### ACTIVITY
Copy the data that follows, character for character, minus the pictures.

★ ★ ★ ★ ★

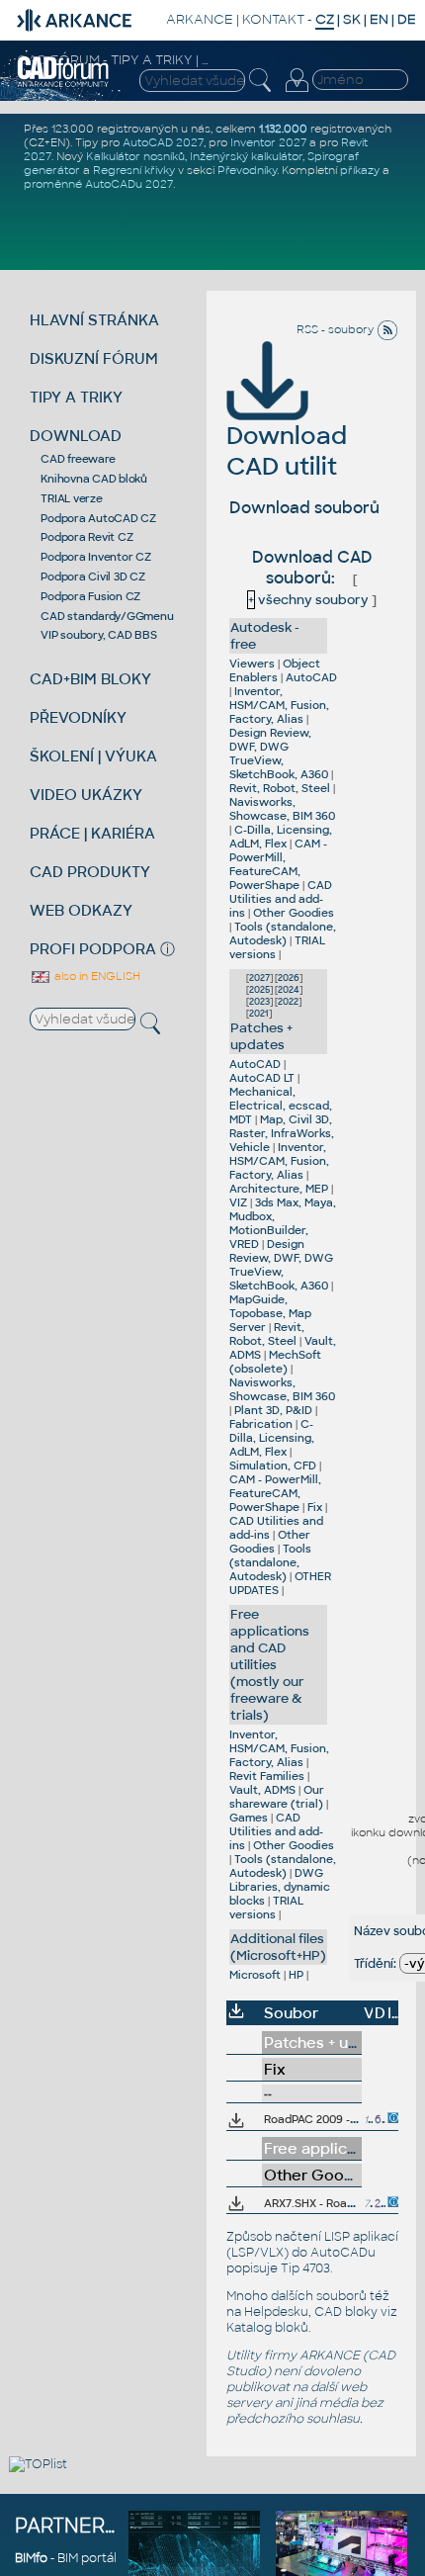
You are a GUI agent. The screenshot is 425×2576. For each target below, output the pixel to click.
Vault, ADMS (262, 1790)
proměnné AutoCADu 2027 (98, 184)
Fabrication (261, 1424)
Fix (314, 1507)
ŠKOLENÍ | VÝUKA (93, 756)
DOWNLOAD (76, 435)
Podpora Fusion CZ (90, 596)
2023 (259, 1002)
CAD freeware (78, 459)
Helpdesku (276, 2312)
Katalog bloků (267, 2328)
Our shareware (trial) (276, 1797)
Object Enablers (274, 670)
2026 (288, 978)
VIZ (238, 1202)
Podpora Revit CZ (86, 537)
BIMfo (31, 2558)
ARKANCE (199, 19)
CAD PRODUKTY (90, 871)
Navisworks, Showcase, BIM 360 (282, 809)
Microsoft (255, 1975)
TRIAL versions (266, 1907)
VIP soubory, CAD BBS (98, 635)
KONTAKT (273, 19)
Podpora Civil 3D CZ (92, 576)
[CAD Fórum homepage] (64, 84)
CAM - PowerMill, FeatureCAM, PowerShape (278, 864)
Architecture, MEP (278, 1189)
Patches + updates (261, 1036)
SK (352, 19)
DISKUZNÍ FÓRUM (94, 358)
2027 (259, 978)
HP (296, 1975)
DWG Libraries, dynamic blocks (279, 1887)
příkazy (360, 170)
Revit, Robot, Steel (279, 788)
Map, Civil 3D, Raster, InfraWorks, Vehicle (281, 1133)
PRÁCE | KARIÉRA (92, 833)
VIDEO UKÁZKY (86, 794)
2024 (288, 990)
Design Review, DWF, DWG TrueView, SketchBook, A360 (278, 753)
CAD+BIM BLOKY (90, 678)
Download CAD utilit (286, 451)
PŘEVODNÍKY (78, 717)
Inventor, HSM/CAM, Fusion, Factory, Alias (279, 705)
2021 (259, 1014)
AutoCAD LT (262, 1078)
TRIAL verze (71, 498)
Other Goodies (293, 913)
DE (406, 19)
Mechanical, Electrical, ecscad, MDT (280, 1105)
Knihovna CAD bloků (94, 479)
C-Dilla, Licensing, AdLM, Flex (280, 836)
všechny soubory (308, 599)
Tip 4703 (305, 2268)
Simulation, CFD (272, 1465)
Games (248, 1817)
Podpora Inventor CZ (95, 557)
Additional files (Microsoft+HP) (278, 1947)
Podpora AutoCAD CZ (98, 518)
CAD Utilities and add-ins (280, 899)
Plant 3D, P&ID (273, 1410)
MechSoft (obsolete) (275, 1362)
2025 (259, 990)
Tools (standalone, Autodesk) (282, 933)
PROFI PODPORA (93, 948)
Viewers (252, 663)
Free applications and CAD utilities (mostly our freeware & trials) (269, 1665)
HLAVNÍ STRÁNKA (94, 320)
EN (379, 19)
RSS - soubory (337, 329)
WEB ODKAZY (81, 910)
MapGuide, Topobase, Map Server (270, 1313)
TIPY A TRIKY (76, 397)
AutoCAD (311, 677)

★ ★ ★ ★ ★

### RESPONSE TO THIS TASK
You are a GUI agent. The screenshot is 425×2576. For each target below, output the pixel to click.
Vault, ADMS (262, 1790)
proměnné AutoCADu 2027 (98, 184)
Fabrication (261, 1424)
Fix (314, 1507)
ŠKOLENÍ | VÝUKA (93, 756)
DOWNLOAD (76, 435)
Podpora Fusion CZ (90, 596)
2023 (259, 1002)
CAD freeware (78, 459)
Helpdesku (276, 2312)
Katalog bloků (267, 2328)
Our shareware (trial) (276, 1797)
Object Enablers (274, 670)
2026 (288, 978)
VIZ (238, 1202)
Podpora Revit CZ (86, 537)
BIMfo (31, 2558)
ARKANCE (199, 19)
CAD PRODUKTY (90, 871)
Navisworks, Showcase, BIM 360 (282, 809)
Microsoft (255, 1975)
TRIAL versions (266, 1907)
VIP soubory, CAD BBS (98, 635)
KONTAKT (273, 19)
Podpora Civil 3D CZ (92, 576)
[CAD Fórum homepage] (64, 84)
CAM - PowerMill, FeatureCAM, PowerShape (278, 864)
Architecture, MEP (278, 1189)
Patches + updates (261, 1036)
SK (352, 19)
DISKUZNÍ FÓRUM (94, 358)
2027 (259, 978)
HP (296, 1975)
DWG Libraries, dynamic blocks (279, 1887)
příkazy (360, 170)
Revit, Robot, Steel (279, 788)
Map, Civil 3D, Raster, InfraWorks, Vehicle (281, 1133)
PRÁCE | KARIÉRA (92, 833)
VIDEO UKÁZKY (86, 794)
2024 (288, 990)
Design Review, DWF, DWG TrueView, SketchBook, A360 (278, 753)
CAD+BIM BLOKY (90, 678)
Download CAD utilit (286, 451)
PŘEVODNÍKY (78, 717)
Inventor, HSM/CAM, Fusion, Factory, Alias (279, 705)
2021 (259, 1014)
AutoCAD LT (262, 1078)
TRIAL verze (71, 498)
Other Goodies (293, 913)
DE (406, 19)
Mechanical, Electrical, ecscad, MDT (280, 1105)
Knihovna CAD bloků (94, 479)
C-Dilla, Licensing, AdLM, Flex (280, 836)
všechny soubory (308, 599)
Tip 4703 (305, 2268)
Simulation, CFD (272, 1465)
Games (248, 1817)
Podpora Inventor CZ (95, 557)
Additional files (Microsoft+HP) (278, 1947)
Podpora AutoCAD CZ (98, 518)
CAD Utilities and add-ins (280, 899)
Plant 3D, P&ID (273, 1410)
MechSoft (obsolete) (275, 1362)
2025 (259, 990)
Tools (standalone, Autodesk) (282, 933)
PROFI PODPORA (93, 948)
Viewers (252, 663)
Free applications and CAD utilities (mostly our freeware & trials) (269, 1665)
HLAVNÍ STRÁNKA (94, 320)
EN (379, 19)
RSS - soubory (337, 329)
WEB ODKAZY (81, 910)
MapGuide, Topobase, Map Server (270, 1313)
TIPY A TRIKY (76, 397)
AutoCAD (311, 677)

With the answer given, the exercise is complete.